Al Qassimi says she will never forget speaking at the Opening Ceremony; her plea for acceptance – “no matter who we are, inclusion of all people is what matters as we are all human beings” – was widely praised and had a genuine power: every community the athletes went on to visit welcomed them with “open arms, loud cheers and big smiles.” But Al Qassimi was thinking bigger than individual communities. She believes the Special Olympics World Games and The Year Of Tolerance, with their shared aims of acceptance and inclusion, have the power to change the world.

“I am living proof of the benefits of unity; my development has been shaped by, and greatly benefited from, being around people of different nationalities, ages and, of course, abilities,” she says. “There is still a lot of work to end discrimination, but both the Games and Year of Tolerance are helping to change attitudes and have given us a voice. I hope the rest of the world follows.”

And if a fascinating poster project is any guide, tolerance is more of a movement than perhaps we dare hope. What started out as a small exhibition in Slovenia with designer Mirko Ilić asking his peers to create posters on the subject of tolerance has now travelled to 22 countries and 48 locations.

“There’s no big organisation behind this, and no money either, so it’s quite amazing how much it’s taken off,” says Ilic of a show that returns to the UAE this month. “I guess each country has their own reason to have a show on tolerance – and if just one person sees a poster and just stops to think for a moment that much more unites us than divides us… then it will have worked.”

Which is, suitably enough, almost exactly what UAE Minister of Tolerance Sheikh Nahayan Mabarak Al Nahayan says in his foreword to Reverend Thompson’s book. Celebrating tolerance, he says, “helps us to appreciate the differences that animate our humanity and to identify values that we all share, despite those differences.”

As someone responsible for creating an environment where we most obviously experience both humanity and difference – an airport – Paul Griffiths understands more than most the power of tolerance.

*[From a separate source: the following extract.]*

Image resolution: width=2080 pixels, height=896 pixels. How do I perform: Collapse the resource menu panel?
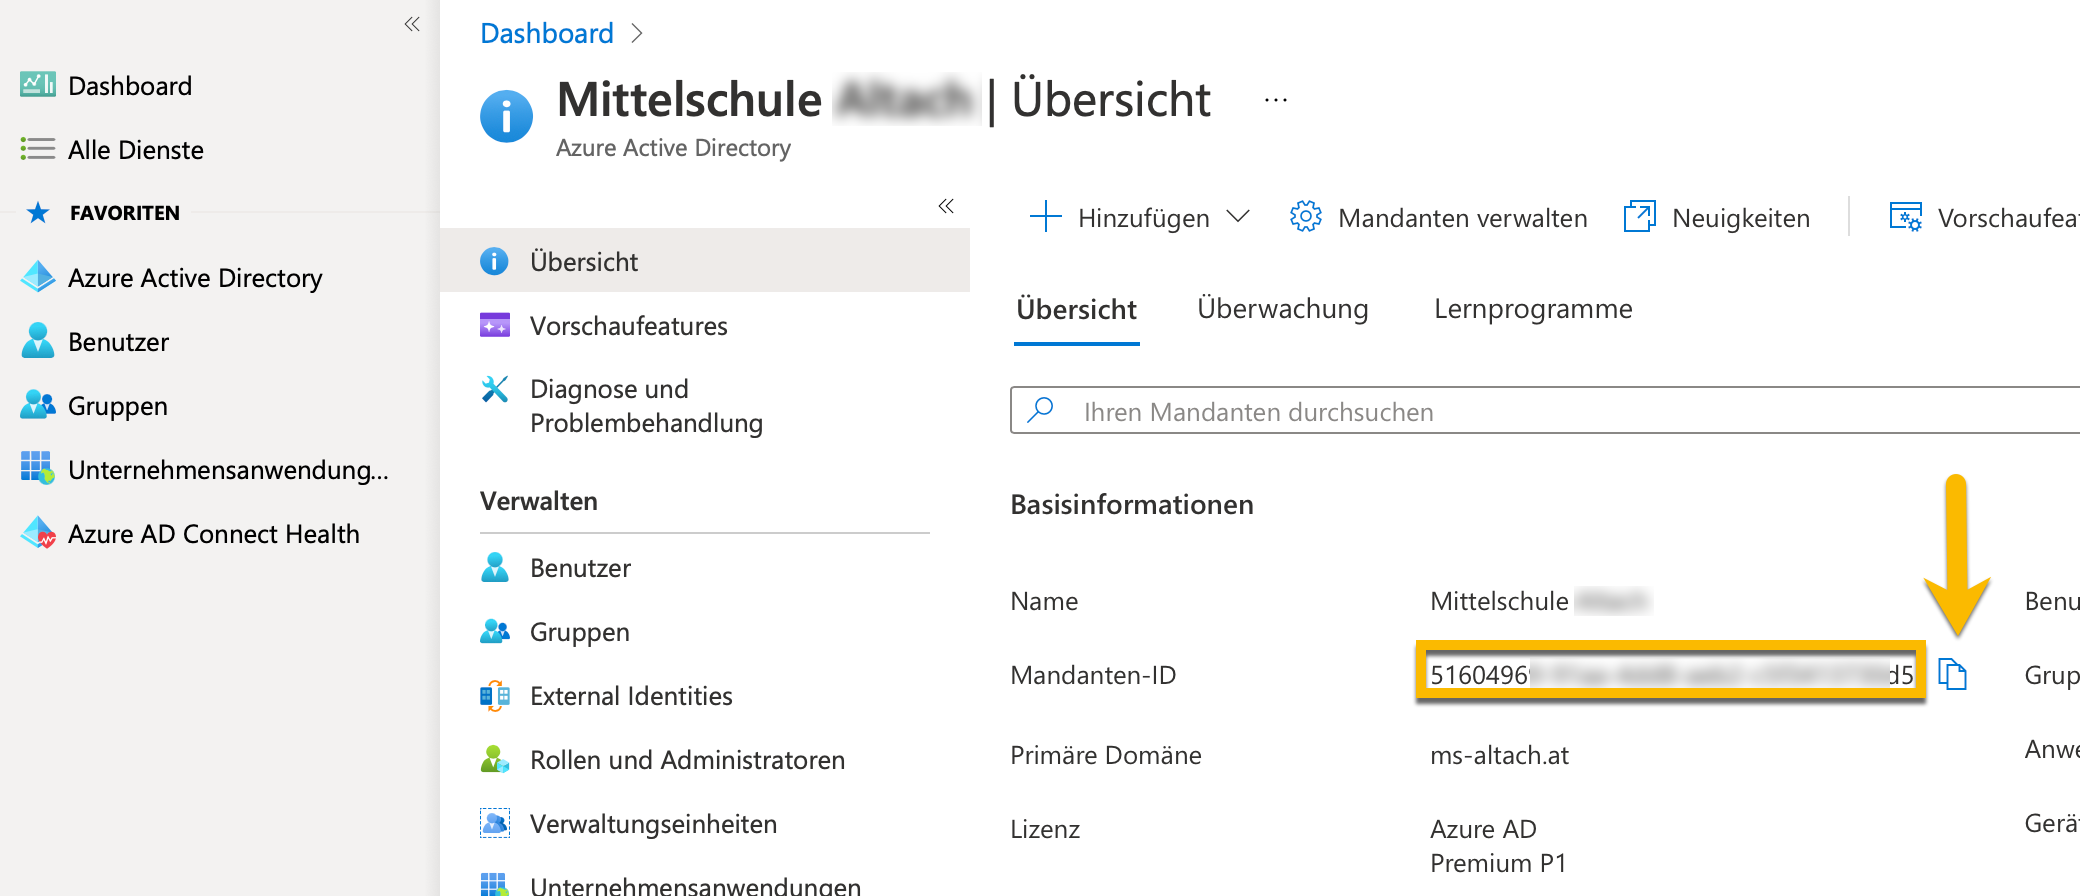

“Elsewhere it’s seemingly about building walls, creating borders, wanting to disconnect,” he says. “But I hope the papal mass and the Year of Tolerance will demonstrate that the UAE can take leadership and move the world agenda forward. This isn’t just a place that revels in the tallest, the biggest, the best, the most expensive. It’s not just about glass and steel. The UAE can, through the Year of Tolerance, make a sophisticated cultural challenge to us all.”